Le gouvernement de l'Ontario poursuit une réduction graduelle du taux d'imposition des petites entreprises. En 1998, le gouvernement a adopté une loi visant à réduire progressivement le taux provincial d'imposition des petites entreprises, qui était alors de 9,5 %. Ce taux est actuellement de 8%. Il a été proposé lors de la présentation du dernier budget d'accélérer et de bonifier la réduction du taux d'imposition des petites entreprises à compter de la date de publication du budget (2 mai 2000). Lorsque cette réduction aura été entièrement mise en _uvre, soit en 2005, le taux d'imposition des petites entreprises sera abaissé à 4 %.

Il a d'autre part été décidé d'étendre, par étapes, sur une période de 5 ans le taux d'imposition des petites entreprises à un plus grand nombre de bénéficiaires. Le taux d'imposition des entreprises en Ontario est aujourd'hui de 15,5 % pour les grandes sociétés dont les revenus imposables sont supérieurs à 200 000 dollars. Il a été proposé d'appliquer le taux d'imposition plus faible des petites entreprises à celles dont le revenu imposable est au plus de 400 000 dollars. L'avantage de taux d'imposition accordé aux petites entreprises diminuerait graduellement au delà de 400 000 dollars de revenu imposable de manière à disparaître lorsque ce dernier atteindrait 1 million de dollars.

Enfin, la province de l'Ontario octroie des avantages fiscaux additionnels à ceux offerts par le gouvernement fédéral aux entreprises qui réalisent des activités de recherche et développement en Ontario, soit directement, soit par l'intermédiaire d'instituts de recherche.

Les PME bénéficient d'un traitement particulier qui se résume aux avantages suivants :

- un crédit d'impôt de 25 % (Super Allowance) pouvant atteindre 37,5 % dans certains cas sur les activités de R&D ;

- un crédit d'impôt remboursable de 20 % (Ontario Business-Research Institute) au profit des PME effectuant en Ontario des activités de R&D auprès de centres de recherche, universités et collèges éligibles ;

- un crédit d'impôt de 10 % remboursable, pour les PME s'adonnant en Ontario à de la R&D innovante.

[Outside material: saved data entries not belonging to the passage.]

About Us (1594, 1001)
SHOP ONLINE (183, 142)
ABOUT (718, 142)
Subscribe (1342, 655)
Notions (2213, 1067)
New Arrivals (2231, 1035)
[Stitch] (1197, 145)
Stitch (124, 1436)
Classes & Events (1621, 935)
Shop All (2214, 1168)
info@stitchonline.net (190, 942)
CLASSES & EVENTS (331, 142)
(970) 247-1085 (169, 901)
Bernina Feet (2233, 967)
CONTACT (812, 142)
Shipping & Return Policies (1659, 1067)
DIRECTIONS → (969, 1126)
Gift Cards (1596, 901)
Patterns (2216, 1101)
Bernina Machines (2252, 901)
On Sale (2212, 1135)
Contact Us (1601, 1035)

c) Les programmes d'aide du gouvernement fédéral spécialement dédiés aux PME de l'Ontario

Le gouvernement fédéral dispose au profit des entreprises du Nord de l'Ontario d'un programme spécial intitulé : « Initiative fédérale du développement économique du Nord de l'Ontario » (FedNor). Ce programme vise à promouvoir la croissance économique, la diversification et la création d'emplois dans le nord de l'Ontario en facilitant l'obtention de capitaux :

- programme de contributions remboursables s'adressant aux petites entreprises novatrices désireuses de mener à bien différentes activités pré-commerciales telles que la recherche-développement et des études de marché ;

- financement supplémentaire accordé aux sociétés d'aide au développement des collectivités pour leur permettre d'accroître leurs programmes de micro prêt ;

- réserves pour pertes sur prêts en vue de partager le risque avec les prêteurs traditionnels, ce qui met 35 millions de dollars à la disposition des petites entreprises du nord de l'Ontario. Grâce au partenariat conclu par FedNor, les emprunteurs traitent avec une seule institution financière à toutes les étapes de la transaction et bénéficient ainsi d'un allégement des formalités administratives et d'une réduction des délais de réponse ;

- contributions aux initiatives à but non lucratif axées sur le tourisme régional ou le développement économique communautaire.

CONCLUSION

Il est apparu clairement qu'au Canada, comme dans de nombreux pays développés, les petites et moyennes entreprises constituent un outil essentiel de la croissance et de la modernisation de l'économie, en même temps qu'un facteur déterminant de la lutte pour l'emploi.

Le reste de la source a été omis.